NOTE 2 – SUMMARY OF SIGNIFICANT ACCOUNTING POLICIES

 

Principles of Consolidation

 

All significant intercompany accounts and transactions have been eliminated in consolidation.

 

Liquidity and Going Concern

 

The financial statements have been prepared on a going concern basis, and do not reflect any adjustments related to the uncertainty surrounding our recurring losses or accumulated deficit.

 

The Company currently has limited revenue and is incurring losses. These factors raise substantial doubt about its ability to continue as a going concern. Management has financed the Company's operations principally through loans from an affiliate of the Company’s CEO, who is also one of the principal shareholders.  It is the Company's intent to continue to obtain funds in this manner unless and until it can raise funds through the sale of equity securities. However, management cannot provide any assurances that the Company will be successful in accomplishing any of its plans.

 

Since its inception , the Company has obtained its liquidity principally from approximately $1.8 million principal amount of cash advances from an affiliate of Craig Sizer, the Chairman and CEO and one of the Company's principal shareholders.  The Company has executed promissory notes totaling approximately $1.8 million as of June 30, 2011, with CLSS Holdings, LLC (“CLSS”).  (See Note 3) .

§ **Data extract**
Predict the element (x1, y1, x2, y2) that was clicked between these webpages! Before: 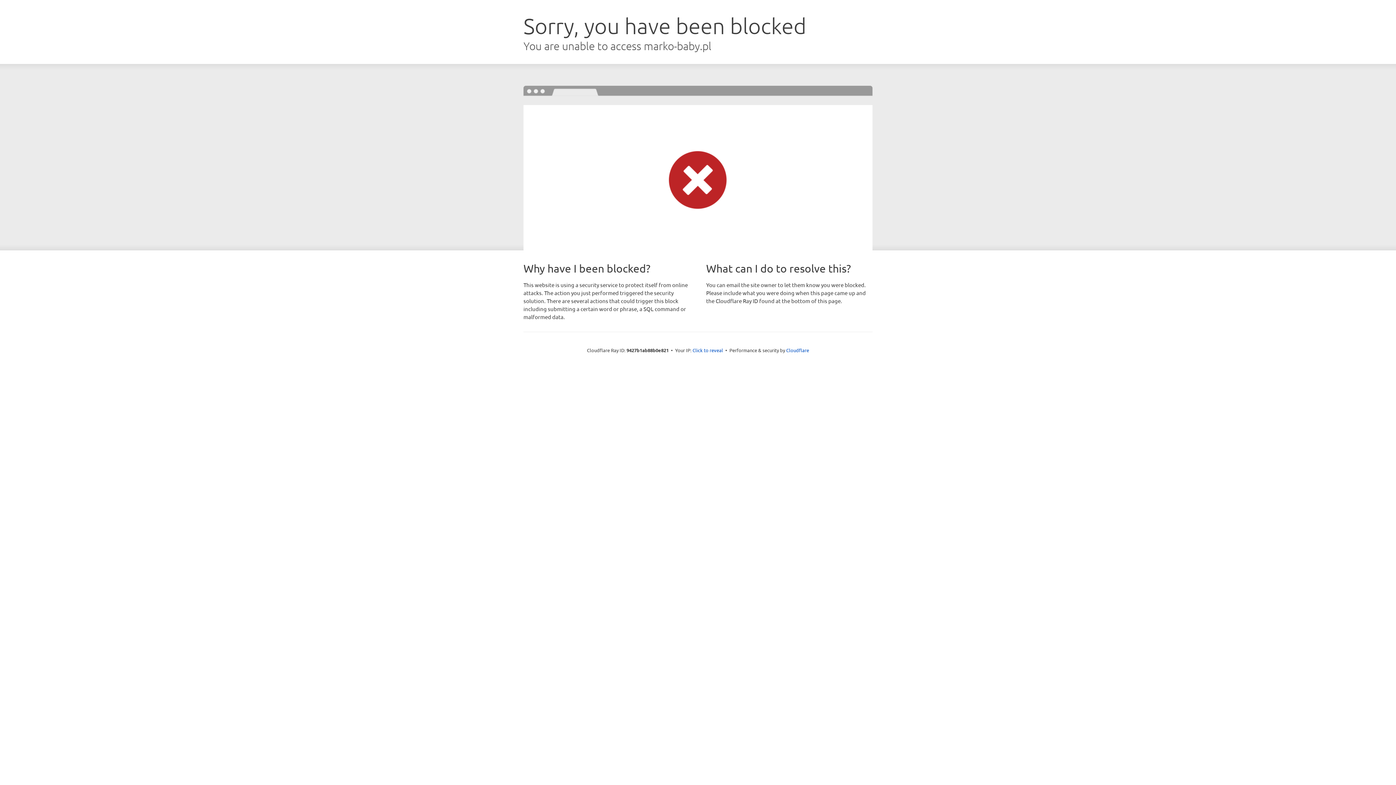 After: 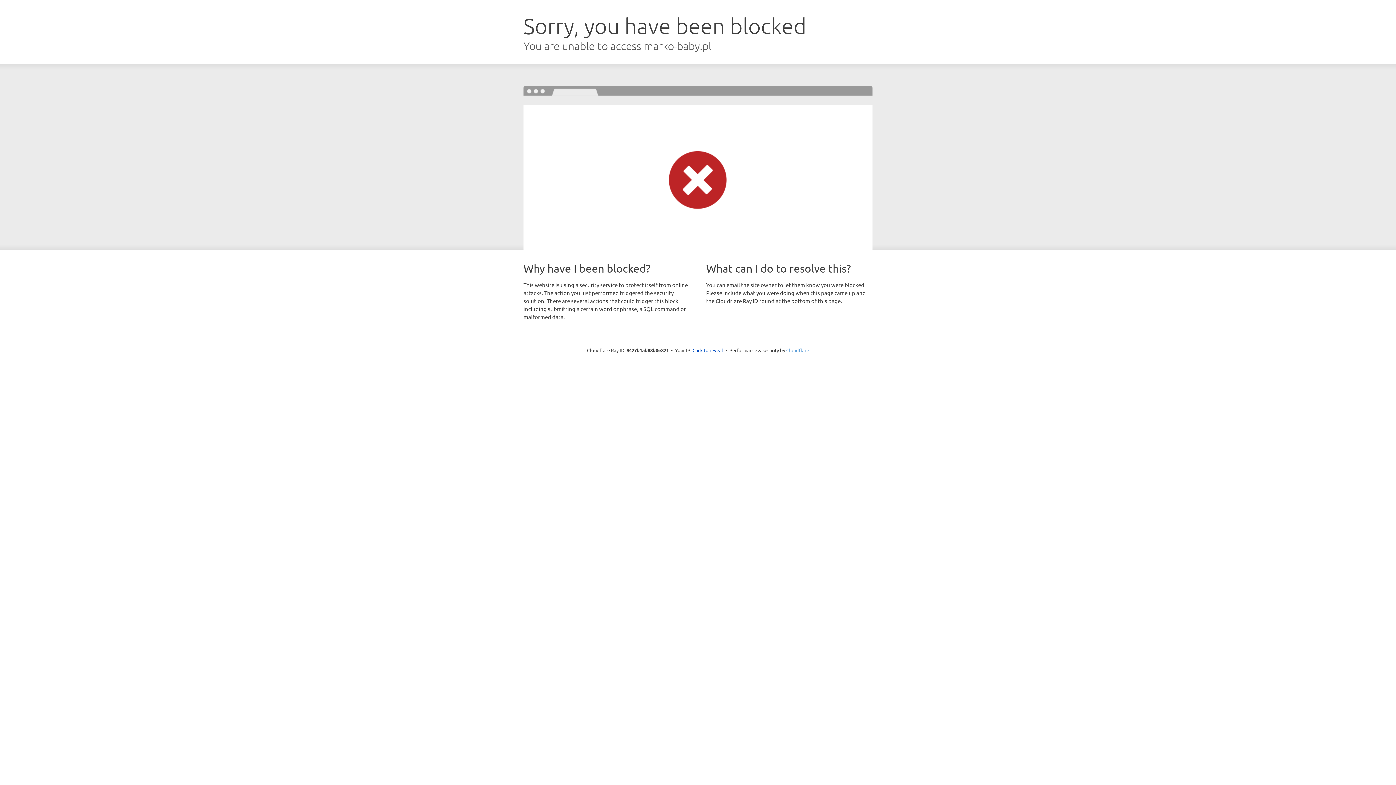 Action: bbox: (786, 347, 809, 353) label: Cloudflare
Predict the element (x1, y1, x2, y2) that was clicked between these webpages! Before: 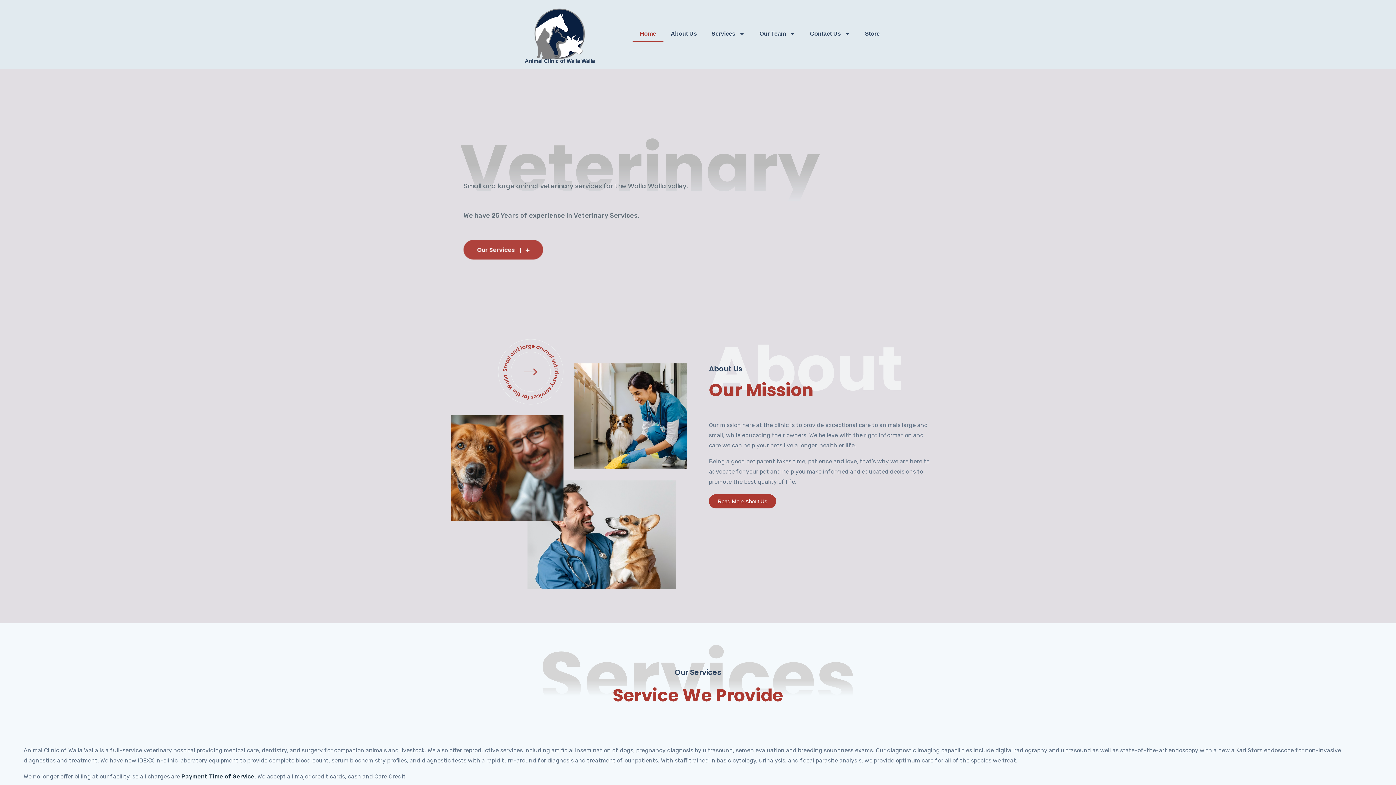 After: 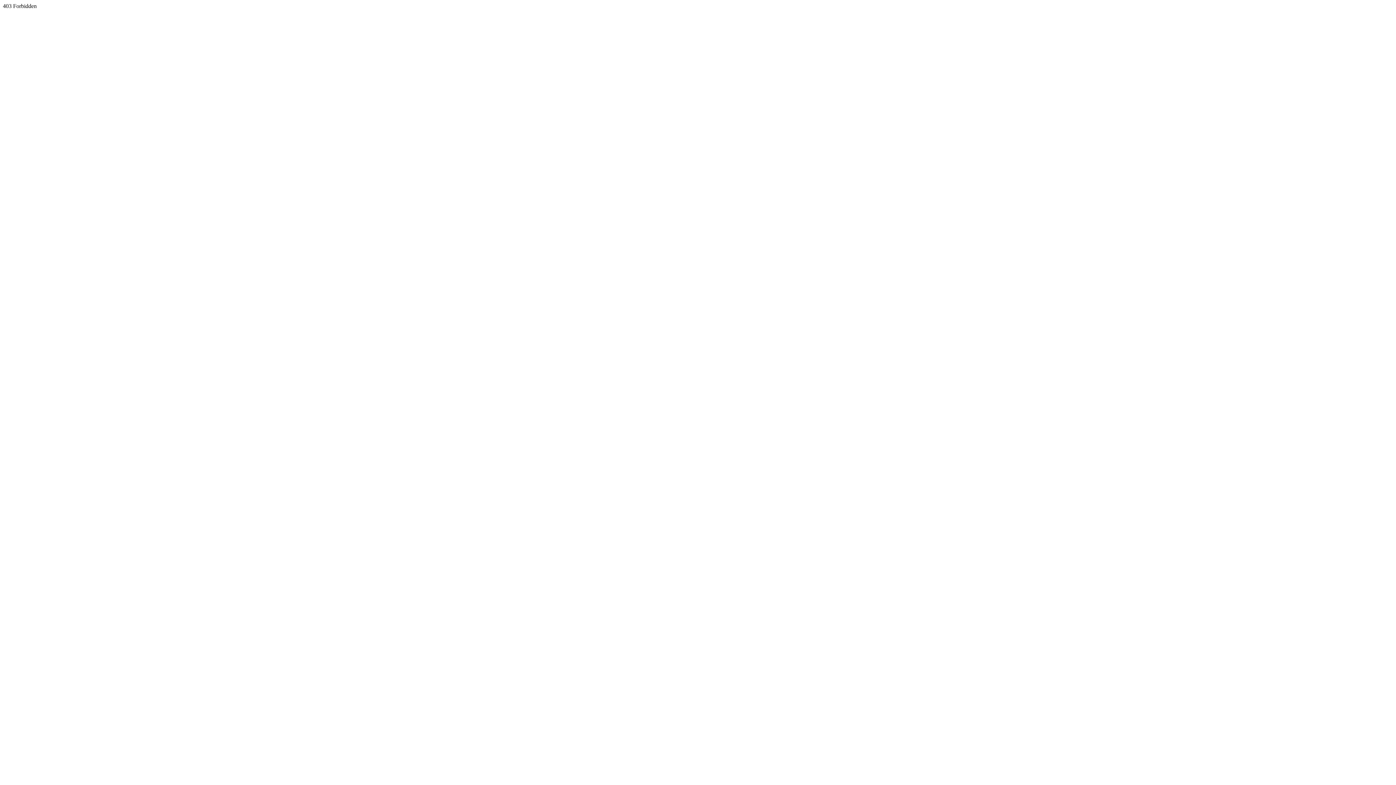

§ **Written request 1**
Condense the paragraph in the accounting policies note that begins "The Company currently has limited revenue" into a short bulleted list that keeps its main facts.
§ **Written request 2**
Reproduce the passage of the accounting policies note starting at "Liquidity and Going" and ending at "of its plans.".

§ **Complete response 1**
- The Company has limited revenue and is incurring losses, which raises substantial doubt about its ability to continue as a going concern.
- Management has financed operations mainly through loans from an affiliate of the CEO, who is also a principal shareholder.
- The Company intends to keep obtaining funds this way unless and until it can raise funds by selling equity securities.
- Management cannot assure that any of these plans will succeed.

§ **Complete response 2**
Liquidity and Going Concern

 

The financial statements have been prepared on a going concern basis, and do not reflect any adjustments related to the uncertainty surrounding our recurring losses or accumulated deficit.

 

The Company currently has limited revenue and is incurring losses. These factors raise substantial doubt about its ability to continue as a going concern. Management has financed the Company's operations principally through loans from an affiliate of the Company’s CEO, who is also one of the principal shareholders.  It is the Company's intent to continue to obtain funds in this manner unless and until it can raise funds through the sale of equity securities. However, management cannot provide any assurances that the Company will be successful in accomplishing any of its plans.